A little endowment thingy has recently matured (I think that's the right terminology) and a whole load of dosh has suddenly been deposited in my bank account. Others may call it peanuts but to this hermit recluse it's enough to cover a couple of years' living expenses. However, it raises the question 'what to do with the wedge?'.
We could of course chuck it at the maison and finish off the bathroom, fit a new kitchen and maybe make a start on doing up the lounge - er, I mean indoor shed. But.., if we then sold up (we still don't know what we're gonna do house-wise!) I doubt if we'd recover the costs of those improvements. Or..., we could invest in resurfacing the lane that leads to 'the barn' down Beaulieu-sur-Dordogne way, thus gaining proper access and enabling builders' lorries to reach the dilapidated cottage and barn (er..., we still don't know what we're gonna do house-wise!). Or..., we could stash it in a UK bank or building society but, like everybody else, we've lost all faith and belief in bankers and financiers (and besides, the interest rates are a joke). Or..., we could chuck it on horse number seven in the 2.45 at Uttoxeter or put it all on red at the local casino.
I assume we're not alone in this quandry. Presumably there are loads of other Baby-Boomers of my generation currently receiving buckets of money as their endowments mature. However, unlike us, most of them have kids and I presume many will be helping their grown-up offspring get onto the housing ladder or helping out with paying off their little brats' credit card debts. Or maybe they're planning round the world cruises or that holiday they've always promised themselves. Or maybe they're investing in Brazil (I understand this to be the latest financial craze).
As an avid fan of bikes and cars, I've noticed quite a few recent articles about people (presumably Baby Boomers) investing in classic vehicles. Ten years ago you could pick up a Vincent motorcycle for about ten grand. Today they're going for about forty or fifty. Cars like 'E' type Jags have similarly increased in value. It's all about supply and demand.

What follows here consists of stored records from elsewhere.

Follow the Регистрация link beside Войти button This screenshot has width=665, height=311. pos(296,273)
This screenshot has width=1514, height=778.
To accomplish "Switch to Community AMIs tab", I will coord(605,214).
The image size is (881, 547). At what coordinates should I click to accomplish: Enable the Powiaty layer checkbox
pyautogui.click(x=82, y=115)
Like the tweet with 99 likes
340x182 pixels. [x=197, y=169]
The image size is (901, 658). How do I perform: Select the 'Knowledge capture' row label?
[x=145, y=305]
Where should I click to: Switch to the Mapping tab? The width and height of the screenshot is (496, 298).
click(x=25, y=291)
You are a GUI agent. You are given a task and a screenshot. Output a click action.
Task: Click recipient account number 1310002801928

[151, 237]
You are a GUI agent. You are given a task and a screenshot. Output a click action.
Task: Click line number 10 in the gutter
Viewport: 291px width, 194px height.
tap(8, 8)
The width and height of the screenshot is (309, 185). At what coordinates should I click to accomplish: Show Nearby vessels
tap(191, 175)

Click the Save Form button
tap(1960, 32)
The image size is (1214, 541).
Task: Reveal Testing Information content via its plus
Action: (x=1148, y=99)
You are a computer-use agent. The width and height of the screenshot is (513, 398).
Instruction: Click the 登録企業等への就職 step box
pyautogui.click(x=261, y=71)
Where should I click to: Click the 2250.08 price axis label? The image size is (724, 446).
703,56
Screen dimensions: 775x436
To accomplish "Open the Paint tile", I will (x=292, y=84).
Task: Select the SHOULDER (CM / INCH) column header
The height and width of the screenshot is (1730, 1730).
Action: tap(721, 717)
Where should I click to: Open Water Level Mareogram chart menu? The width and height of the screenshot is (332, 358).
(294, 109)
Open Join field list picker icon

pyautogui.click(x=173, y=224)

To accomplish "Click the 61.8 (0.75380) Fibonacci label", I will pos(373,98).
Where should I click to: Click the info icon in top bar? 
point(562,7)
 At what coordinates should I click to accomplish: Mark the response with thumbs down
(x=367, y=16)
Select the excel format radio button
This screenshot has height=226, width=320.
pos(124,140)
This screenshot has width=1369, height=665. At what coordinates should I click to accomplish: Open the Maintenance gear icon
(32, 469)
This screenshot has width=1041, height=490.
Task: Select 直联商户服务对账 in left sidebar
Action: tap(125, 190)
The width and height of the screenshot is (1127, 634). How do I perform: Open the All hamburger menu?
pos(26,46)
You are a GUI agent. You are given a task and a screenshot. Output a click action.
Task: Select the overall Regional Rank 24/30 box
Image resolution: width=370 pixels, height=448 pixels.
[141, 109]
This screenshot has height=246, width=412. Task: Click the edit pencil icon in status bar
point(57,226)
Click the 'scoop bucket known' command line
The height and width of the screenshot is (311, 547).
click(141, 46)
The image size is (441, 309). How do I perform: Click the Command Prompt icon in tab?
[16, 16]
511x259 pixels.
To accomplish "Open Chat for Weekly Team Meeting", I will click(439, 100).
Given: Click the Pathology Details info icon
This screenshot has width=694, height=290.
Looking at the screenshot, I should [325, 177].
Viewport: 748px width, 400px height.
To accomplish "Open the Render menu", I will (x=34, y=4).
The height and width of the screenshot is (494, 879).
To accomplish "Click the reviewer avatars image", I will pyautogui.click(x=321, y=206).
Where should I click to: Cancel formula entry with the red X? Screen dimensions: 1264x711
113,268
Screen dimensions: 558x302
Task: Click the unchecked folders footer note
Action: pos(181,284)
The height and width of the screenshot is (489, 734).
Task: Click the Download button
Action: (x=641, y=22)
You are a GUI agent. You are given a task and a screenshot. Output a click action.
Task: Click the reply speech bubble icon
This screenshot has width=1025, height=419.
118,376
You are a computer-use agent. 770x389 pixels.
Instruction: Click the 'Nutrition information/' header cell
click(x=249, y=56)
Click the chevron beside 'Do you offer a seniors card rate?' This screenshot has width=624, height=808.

Good 'uns are hard to find and demand is high due to Baby Boomers with dosh looking for somewhere safe (and enjoyable) to put it.
Such vehicles are way beyond my means. Besides, I actually think values have now peaked (I say this every year then watch gobsmacked as prices continue to rise). And..., if you chuck fifty grand at a Vinnie or 'E' type and hang onto it for, say, ten years, who's going to buy it and at what price? In ten years time we Baby Boomers will be too old to drive the damned things so we won't be looking to buy, certainly not at sixty or seventy grand, so prices could plummet. And I doubt very much if the next generation will then drool over these motoring icons with the same misty eyes. So you'd be lucky to get back your investment. Hence me saying values have peaked (if I give advice about anything financial, do the opposite).
The trick is to spot tomorrow's Vinnie or 'E' type. Obvious contenders are the Yamaha 'Fizzy' and mk.1 Golf GTi. Both are cult vehicles held in high esteem by the post-Boomer generation (prices are already rocketing). However, as far as I'm concerned, investing in a car doesn't make sense due to storage problems. So forget cars. And I'm buggered if I can get excited about owning a damned 50cc Fizzy. So forget that too.
As mentioned in an earlier blog posting, I've been giving a lot of thought recently to what affordable, modernish motorcycle would make a sound investment. Came to the conclusion that the Honda VFR750 seemed a good bet (widely regarded as the best engineered and greatest all-rounder of all time). Even went as far as putting my Beemer up for sale so I'd be in a position to buy if the right one came along. Typically, the right one came along but before I'd sold the Beemer. So I didn't get it. No worries, there'll be others.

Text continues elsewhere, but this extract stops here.